Après la générale considération des évènements, dont les contrées et les villes
sont menacées, il faut ensuite mettre en avant une certaine recherche plus subtile
des choses qui doivent arriver en chaque temps de l'année. Et pour en traiter il convient
de décider de la question de la nouvelle lune de l'an. Que donc ce commencement doive être
pris — en chaque tour du Soleil — du retour au lieu d'où il était parti,
la chose même l'enseigne, tant par l'effet lui-même que par le nom. Mais quel commencement
dans le cercle peut-on absolument établir ? Il semble que la raison n'en puisse pas
tout à fait donner la connaissance. En ce cercle assurément qui passe par le milieu
des signes, on peut probablement prendre pour commencement les points marqués
par l'équinoxial et les deux colures, c'est-à-dire les deux équinoxes et les deux tropiques.

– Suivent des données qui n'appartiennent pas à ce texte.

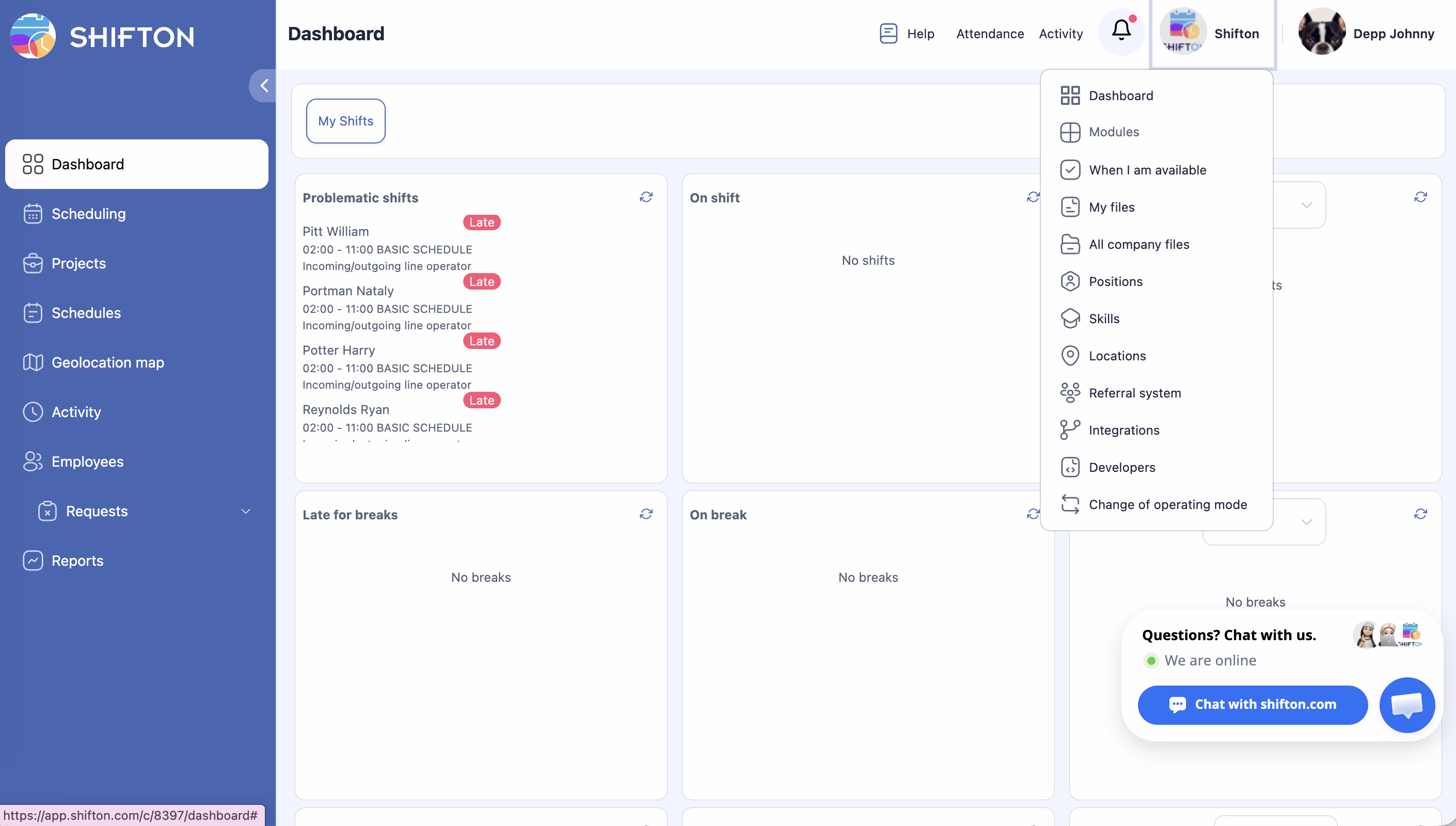Open the floating chat bubble icon
Viewport: 1456px width, 826px height.
click(1406, 705)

Mais derechef quelqu'un pourrait encore être en doute duquel de ces points, comme premier
et commencement, il est nécessaire de se servir. Et véritablement si l'on considère
la propriété de la nature simple et circulaire, aucun d'eux ne sera choisi
comme commencement de ce cercle entier. Ceux toutefois qui ont écrit sur ce sujet se sont
servis de l'un de ces quatre points, l'un de l'un, l'autre de l'autre, selon que
pour établir ceci ou cela, chacun a été conduit par la raison ou par sa propre fantaisie.
En effet chacun de ces points a quelque excellent argument pour faire qu'à bon droit
il s'attribue avec raison le commencement et le renouvellement de l'an. L'équinoxe
de printemps peut être préféré parce qu'alors les espaces du jour commencent à surpasser
ceux des nuits, et qu'il est le temps de l'affluence des humidités, et comme nous l'avons
dit, la puissance de l'humidité règne principalement aux commencements de la naissance.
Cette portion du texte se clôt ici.